#### Provided material:
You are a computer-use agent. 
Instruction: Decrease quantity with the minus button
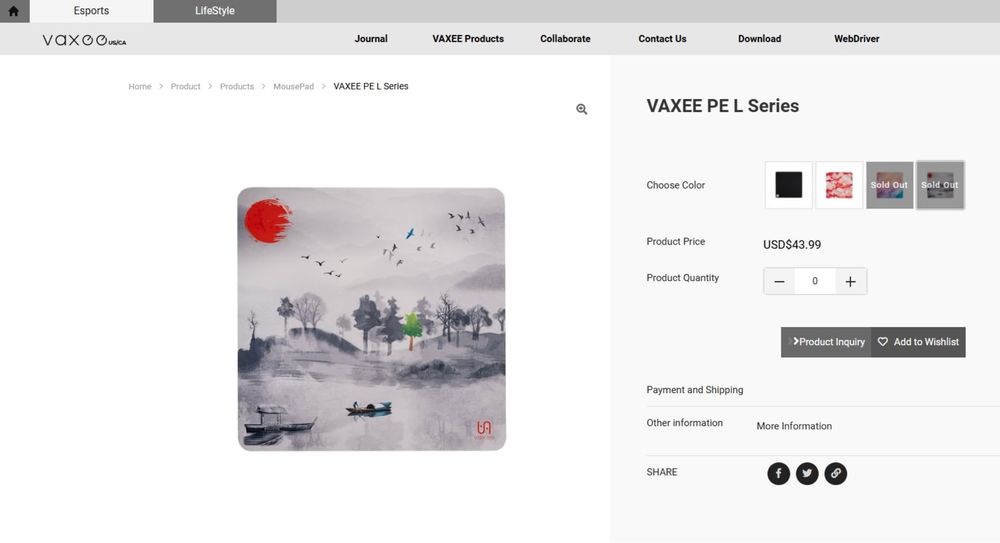(x=779, y=281)
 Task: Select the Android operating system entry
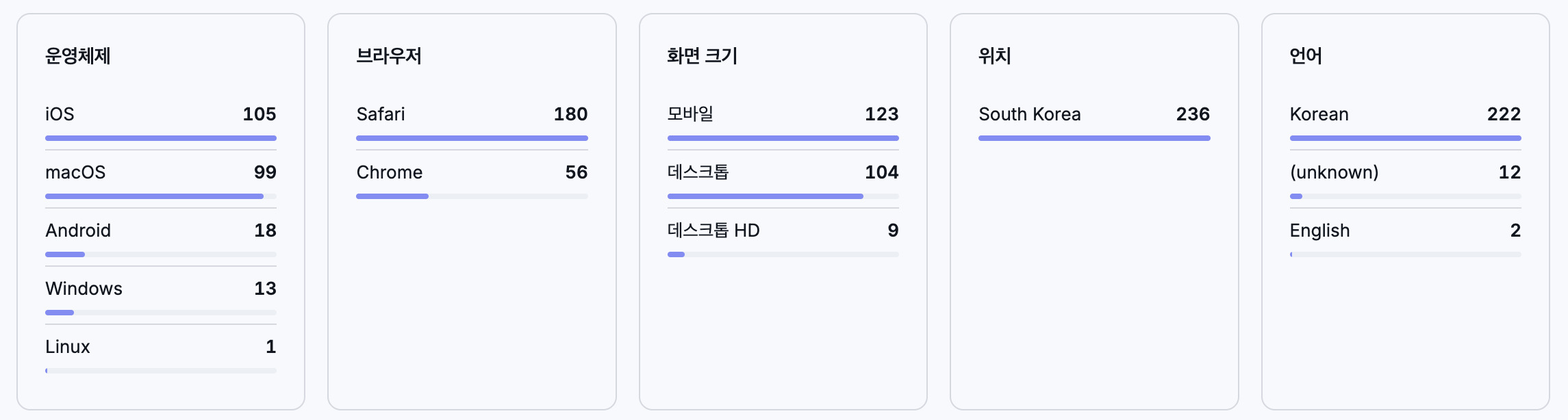pos(161,231)
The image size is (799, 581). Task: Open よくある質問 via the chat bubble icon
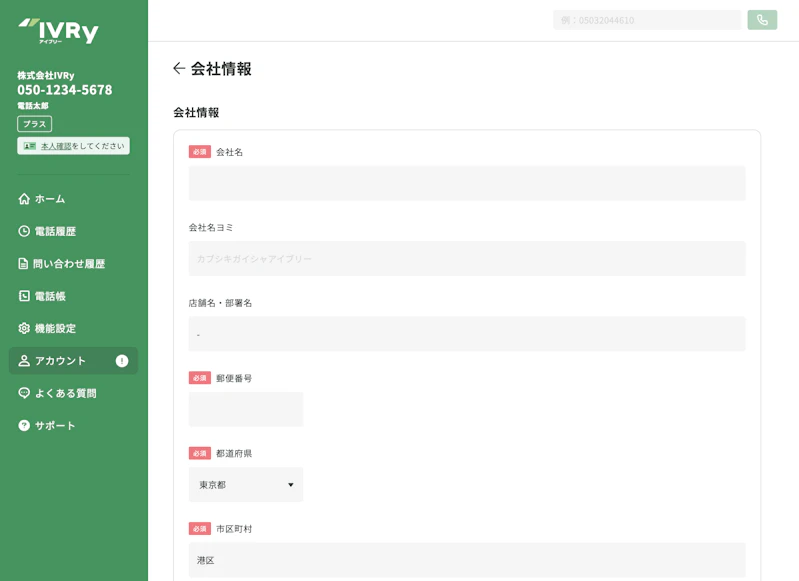click(24, 393)
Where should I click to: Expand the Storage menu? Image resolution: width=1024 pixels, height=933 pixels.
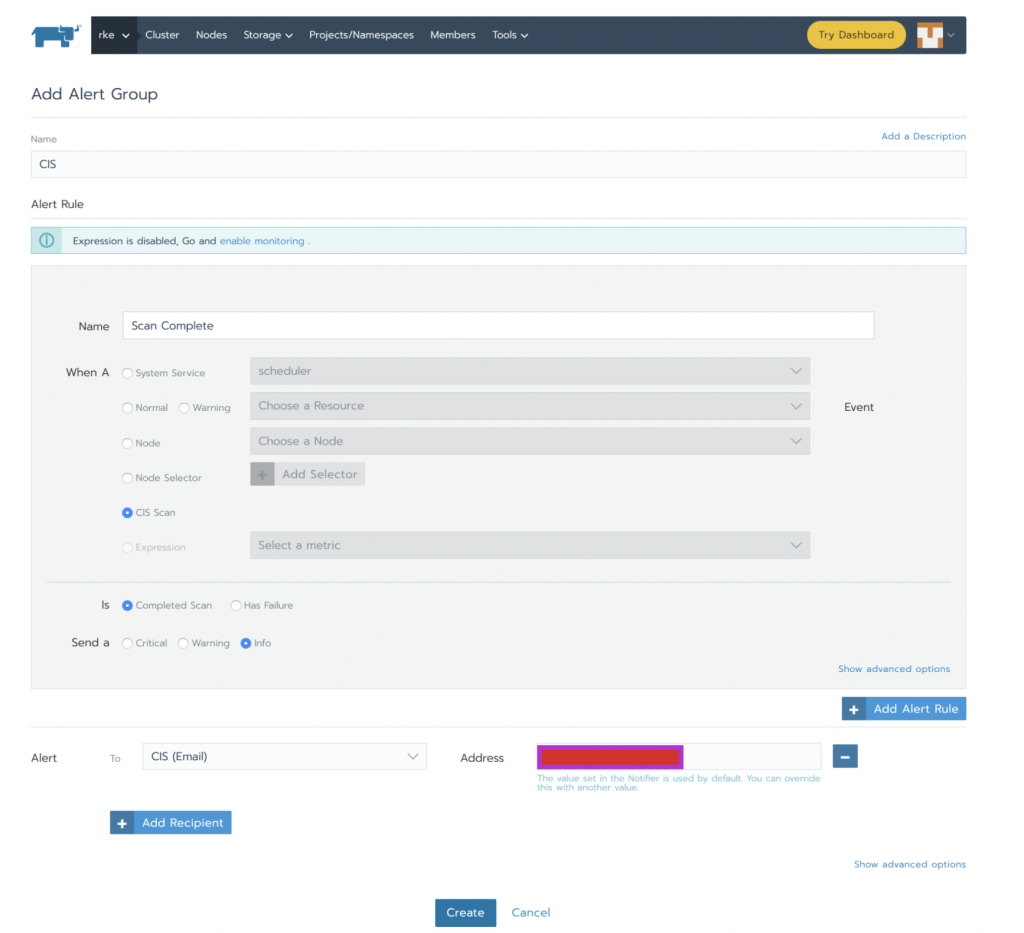[267, 35]
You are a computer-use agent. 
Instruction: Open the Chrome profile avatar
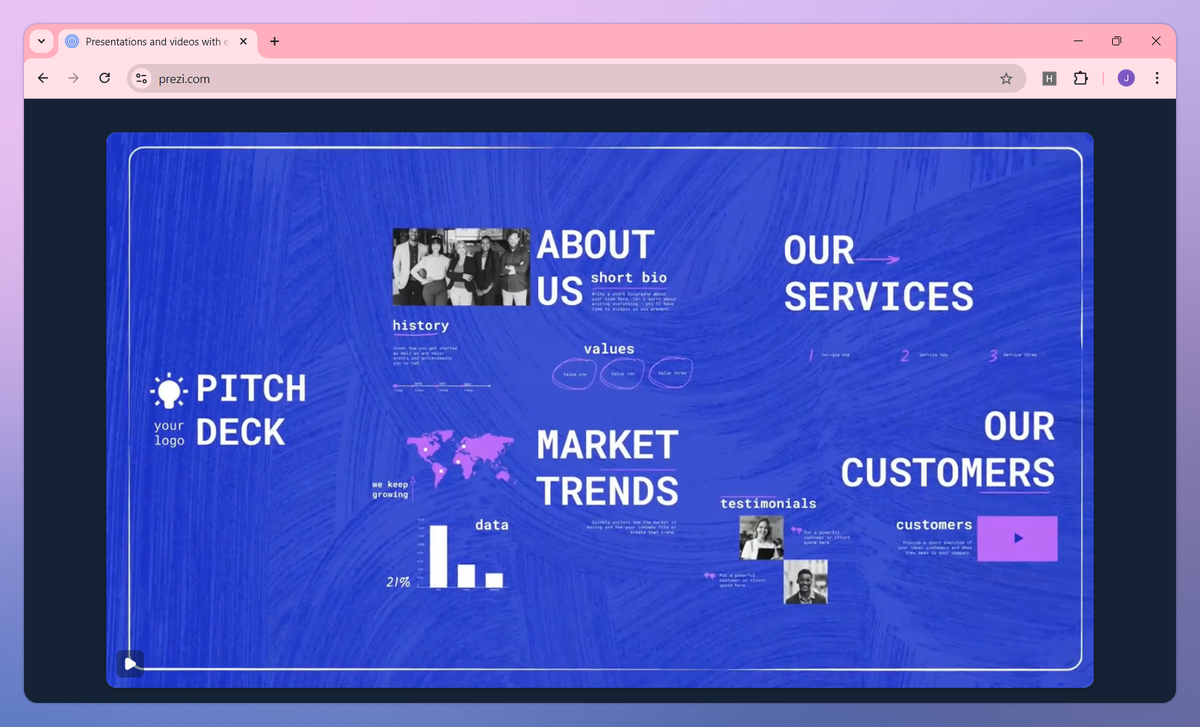tap(1125, 78)
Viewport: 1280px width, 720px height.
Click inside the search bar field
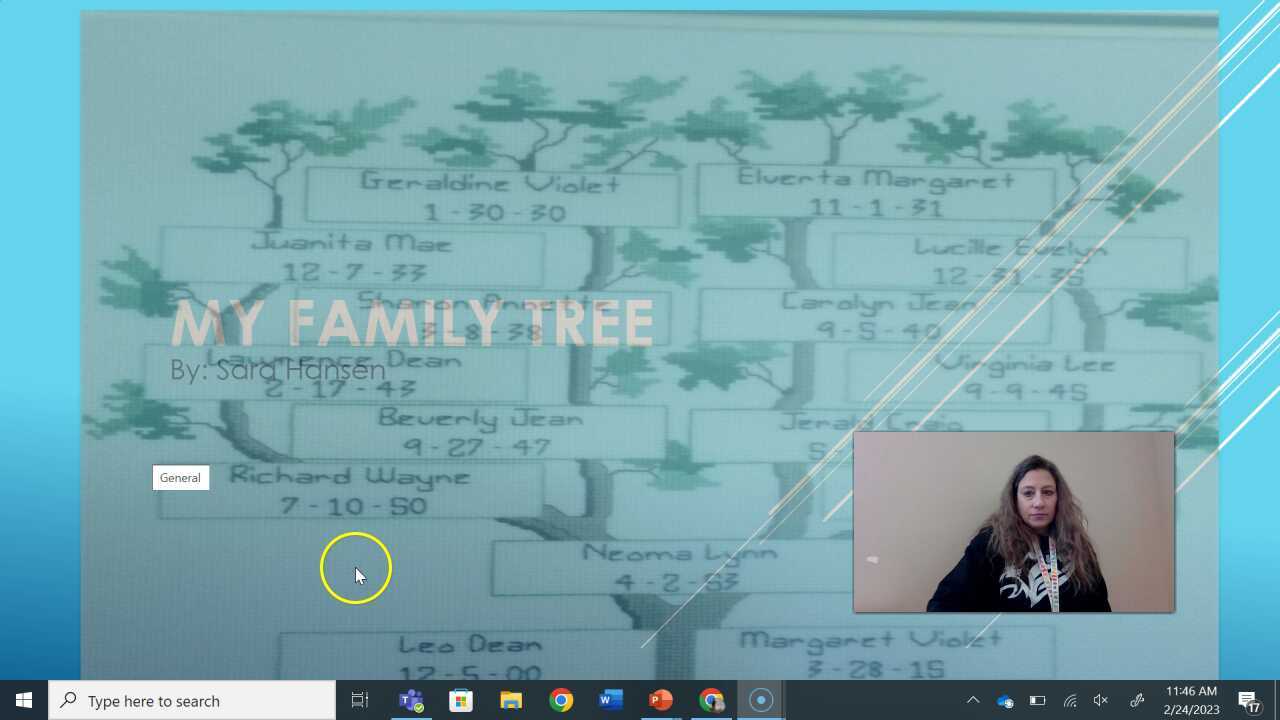tap(190, 700)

#### Try it:
Please retype only the lines from the line that holds "Task: Select the" through the end of the records, exactly as they stand, and drop every picture.

#### Written solution:
 Task: Select the Android operating system entry
pos(161,231)
The image size is (799, 581). Task: Open よくある質問 via the chat bubble icon
click(24, 393)
Where should I click to: Expand the Storage menu? Image resolution: width=1024 pixels, height=933 pixels.
[267, 35]
You are a computer-use agent. 
Instruction: Open the Chrome profile avatar
tap(1125, 78)
Viewport: 1280px width, 720px height.
Click inside the search bar field
tap(190, 700)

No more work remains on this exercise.